UH seeks to limit time in faculty housing
HONOLULU — After decades of lax enforcement, the University of Hawaii is reinforcing occupancy time limits on faculty housing.
Existing rules limit faculty members to one-year leases in university housing. But there was lax enforcement, allowing some to live in faculty housing since the 1990s.
An estimated 160 faculty members will likely vacate university housing on Oahu in the coming months under a revised policy, the Honolulu Star-Advertiser reported Tuesday.
The Board of Regents approved a policy last month that reinforces the time limit and adds a provision that allows annual renewals for up to three years for tenured and tenured-track faculty.
Lease limits are needed to free up inventory for newly recruited faculty, university officials said.

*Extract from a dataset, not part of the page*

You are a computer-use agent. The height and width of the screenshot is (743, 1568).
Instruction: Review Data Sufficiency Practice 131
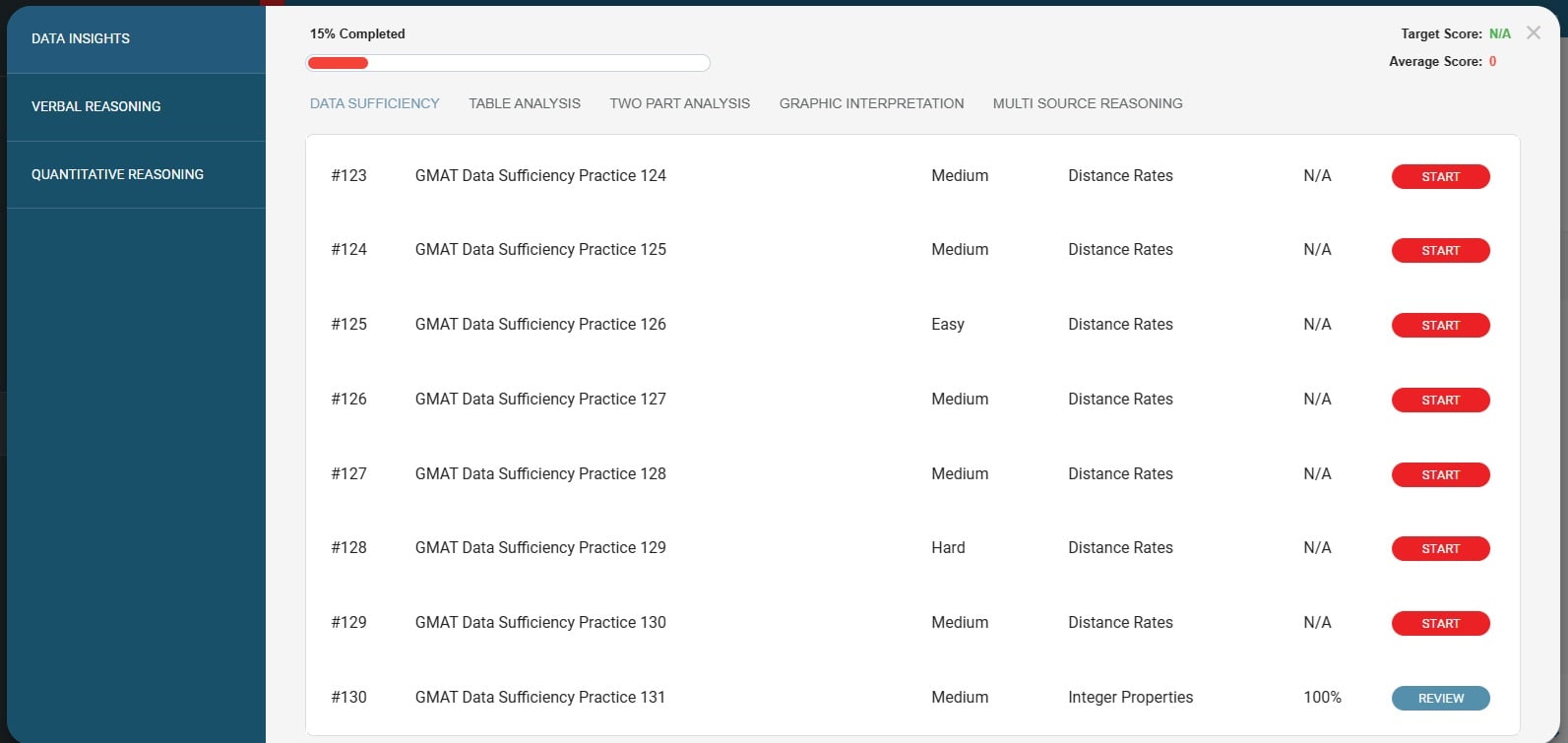pyautogui.click(x=1439, y=699)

“Under the policy, everyone is in violation. It’s a one-year policy,” regents Vice Chairman James Lee said.
President Barack Obama’s half-sister Maya Soetoro-Ng, an assistant professor in Manoa’s College of Education, is now looking for other housing options. She moved into faculty housing in Manoa Valley three years ago with her two children. She said faculty housing allowed her to be able to afford to live in Hawaii. “I hope they find a solution that is fair and thoughtful for everyone,” she said.
Some faculty members complain they don’t earn enough to afford housing in the private rental market. They say lease limits will hurt the university’s ability to attract and retain professors.
The university owns and manages 237 units in apartments near the Manoa campus and two townhouse complexes in Manoa Valley. Three-bedroom rents range from $1,220 to $1,789.
Private rentals in Manoa are scarce and can cost more than $3,000 a month.
“I’m nowhere close to buying a home,” said Iris Sato, an early-childhood education professor who has lived in faculty housing since 2002. “I’ve lived there for 12 years, and only after 11 ½ years could I start to save.”
The problem is a lack of units in a place where housing is expensive, Lee said. “Everybody wants to stay there,” he said. “I think the long-term solution is to build more faculty housing.”